Starting at the first line of the entries below and ending at the line that contains "tap(1547, 733)", give each line as a string in a JSON list, skipping blank lines. Leave the pictures out.

***

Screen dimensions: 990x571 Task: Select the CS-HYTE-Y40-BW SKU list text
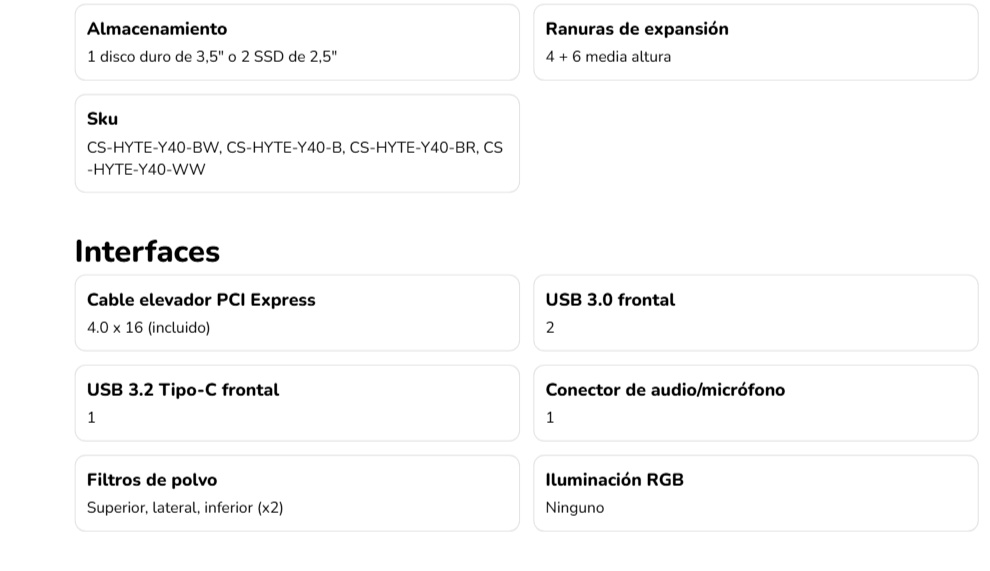coord(295,148)
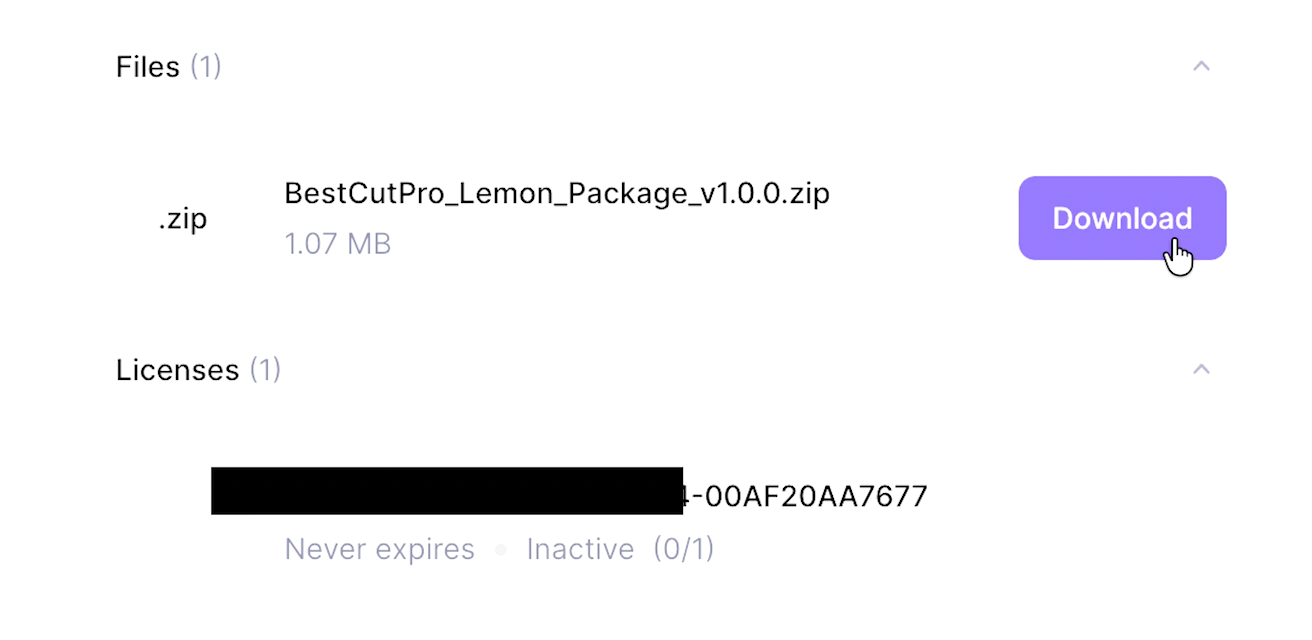
Task: Select the file BestCutPro_Lemon_Package_v1.0.0.zip
Action: pyautogui.click(x=556, y=193)
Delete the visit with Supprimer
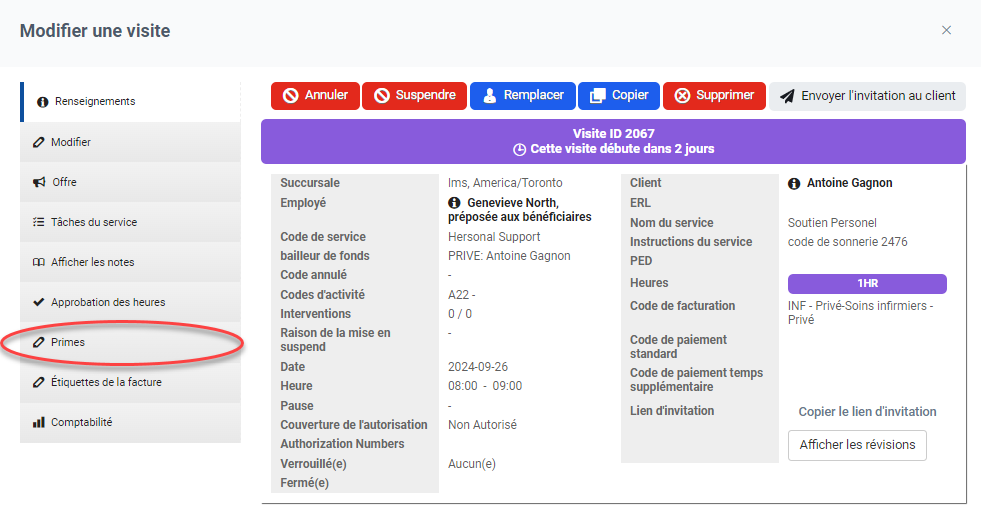The image size is (981, 511). [714, 96]
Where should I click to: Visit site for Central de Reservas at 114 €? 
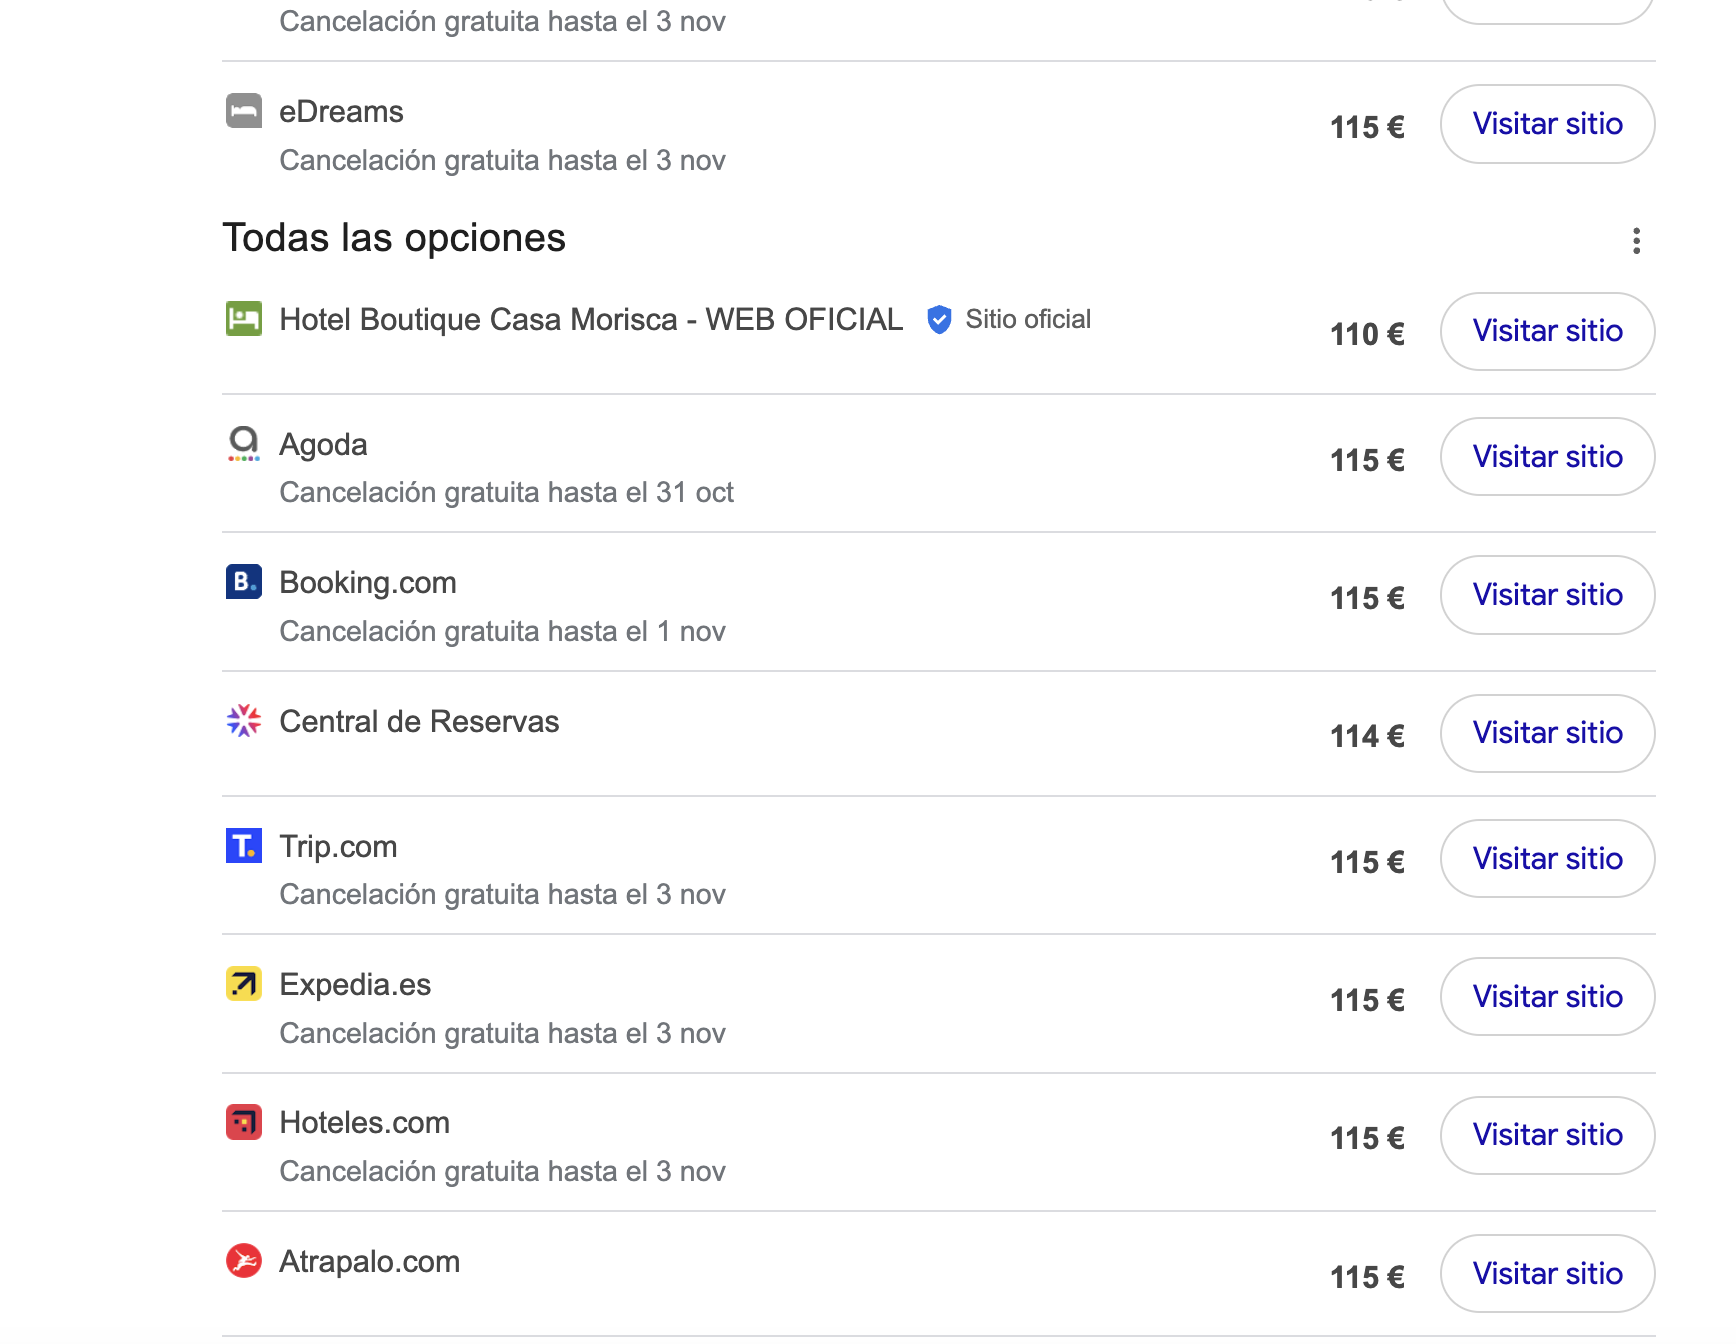tap(1547, 733)
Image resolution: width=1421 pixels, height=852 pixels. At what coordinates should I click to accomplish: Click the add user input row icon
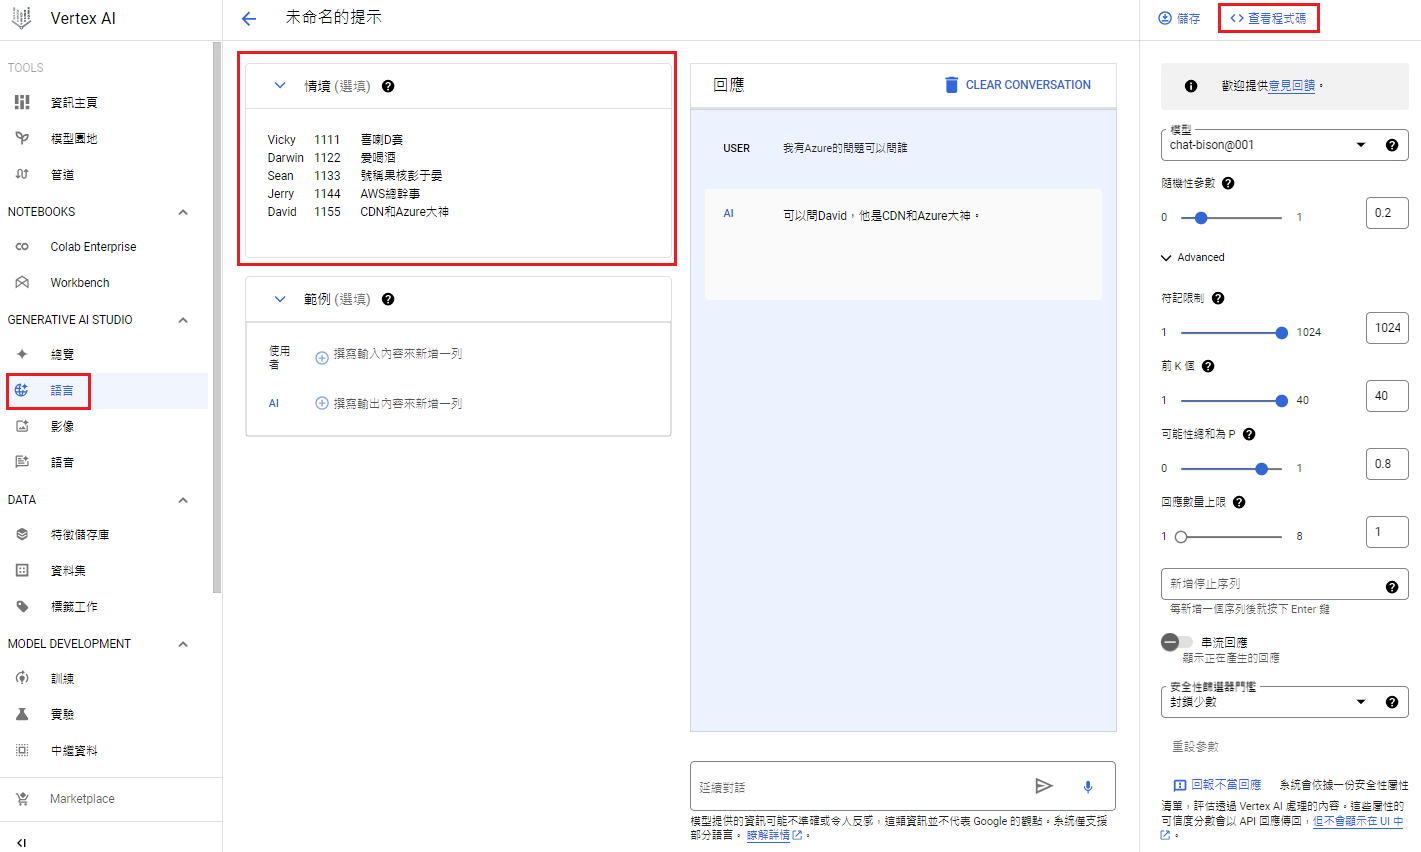tap(322, 357)
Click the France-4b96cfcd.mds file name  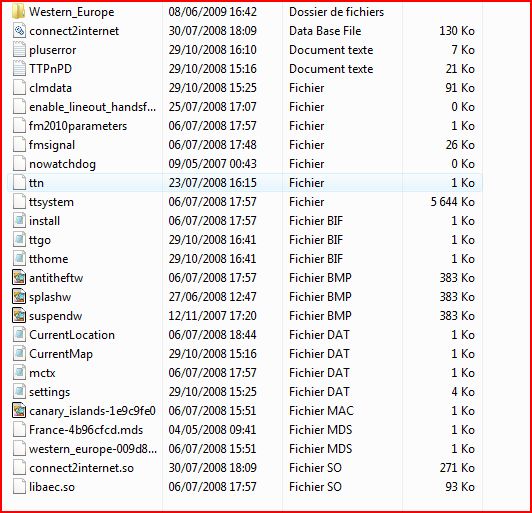(86, 430)
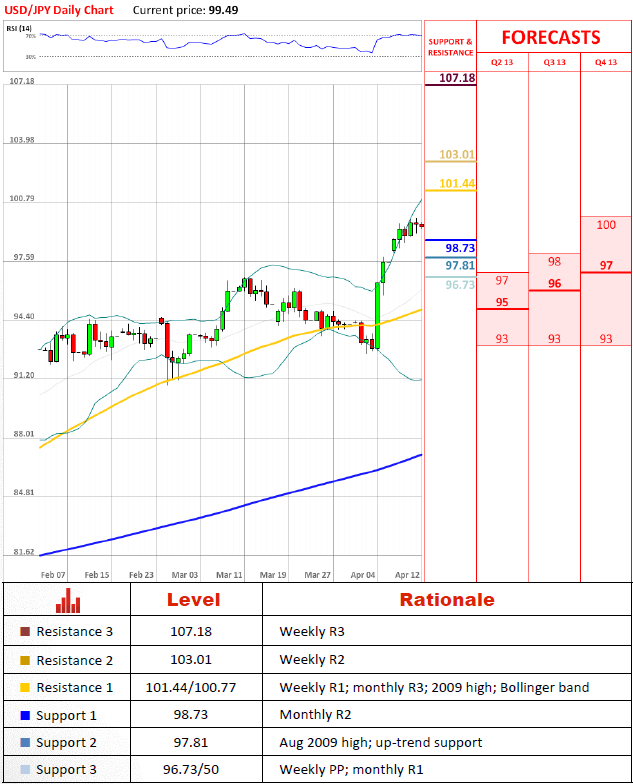Click the Support 1 blue swatch
Screen dimensions: 633x784
[25, 716]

***

FINISHED EXERCISE:
[
  "Screen dimensions: 990x571 Task: Select the CS-HYTE-Y40-BW SKU list text",
  "coord(295,148)",
  "Task: Select the file BestCutPro_Lemon_Package_v1.0.0.zip",
  "Action: pyautogui.click(x=556, y=193)",
  "Delete the visit with Supprimer",
  "The image size is (981, 511). [714, 96]",
  "Where should I click to: Visit site for Central de Reservas at 114 €? ",
  "tap(1547, 733)"
]